Only one stretch of the material below is wanted: everything from the line containing "Open the Tools menu" down to the line containing "The image size is (1000, 719).", both ends included. Repeat it exactly and skip the pictures.

- **Input**:

____________

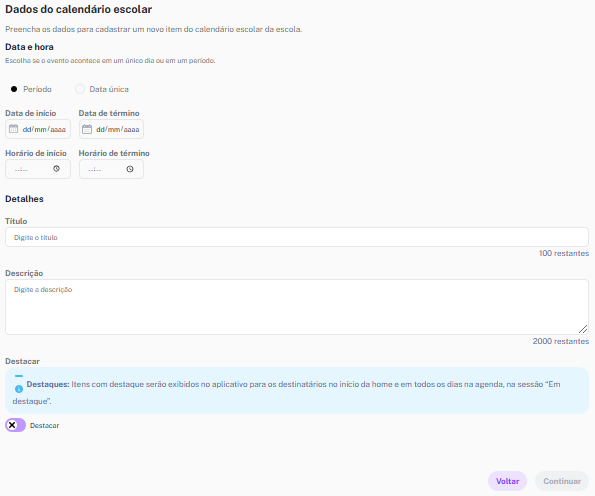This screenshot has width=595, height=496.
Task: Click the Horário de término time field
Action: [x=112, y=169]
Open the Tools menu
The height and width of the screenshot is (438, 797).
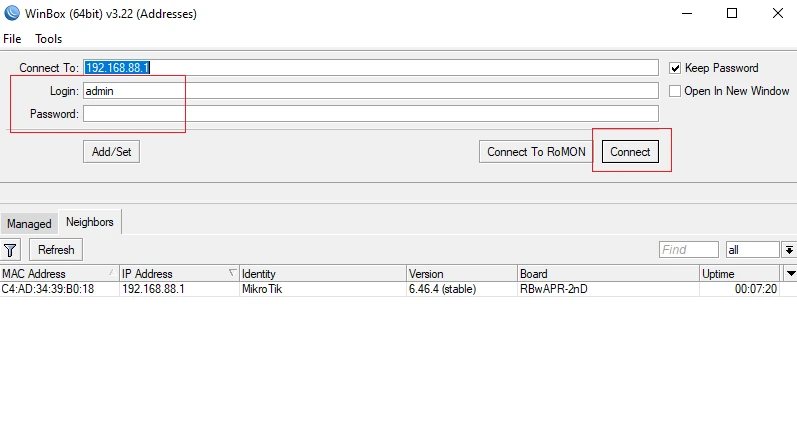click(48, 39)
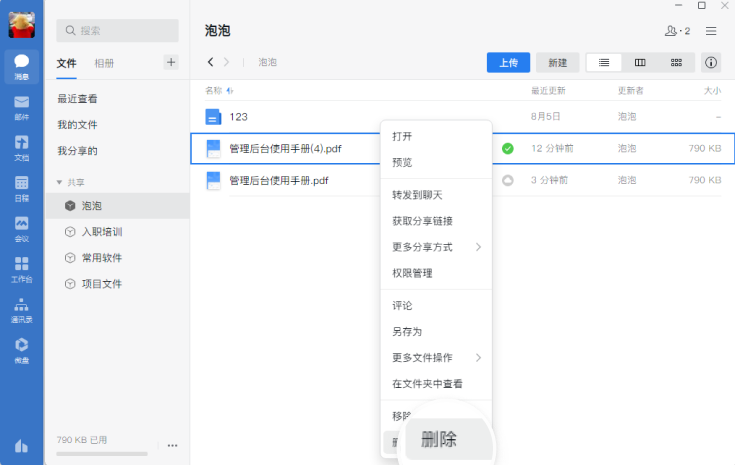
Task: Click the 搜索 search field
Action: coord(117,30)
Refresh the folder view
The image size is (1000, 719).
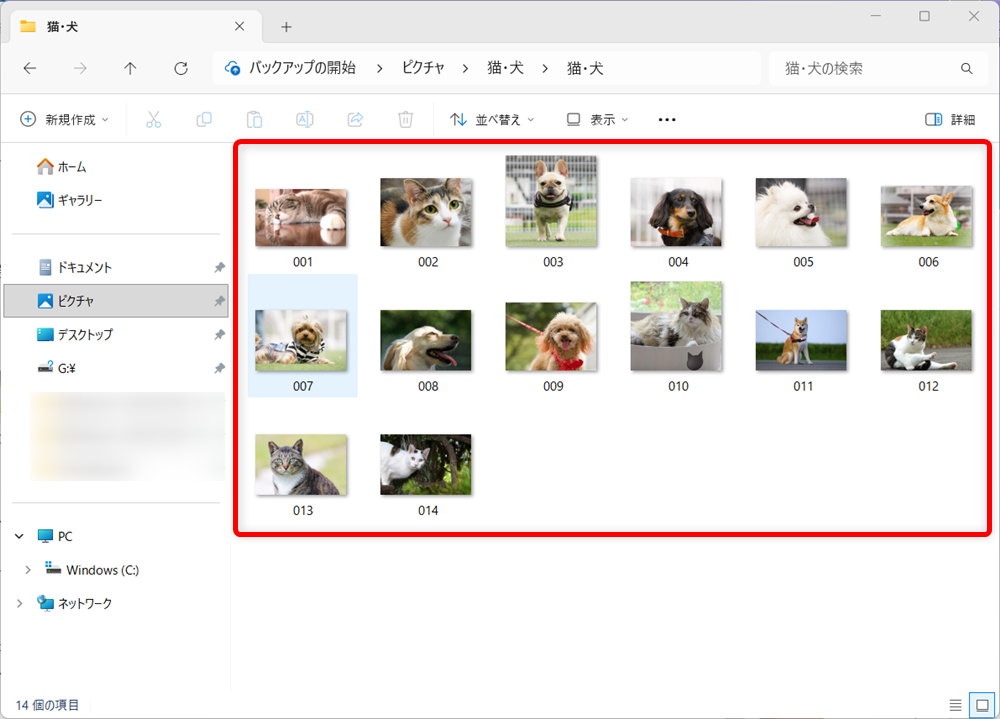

____________

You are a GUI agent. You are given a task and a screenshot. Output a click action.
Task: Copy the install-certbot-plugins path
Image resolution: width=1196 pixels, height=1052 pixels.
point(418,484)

____________

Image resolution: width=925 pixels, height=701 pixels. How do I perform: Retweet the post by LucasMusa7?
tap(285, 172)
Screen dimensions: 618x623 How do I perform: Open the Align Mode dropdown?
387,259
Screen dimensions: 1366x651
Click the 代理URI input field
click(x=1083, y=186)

____________

- **Exercise result**:
Open the Tools menu
The height and width of the screenshot is (438, 797).
click(48, 39)
Task: Click the 搜索 search field
Action: coord(117,30)
Refresh the folder view
The image size is (1000, 719).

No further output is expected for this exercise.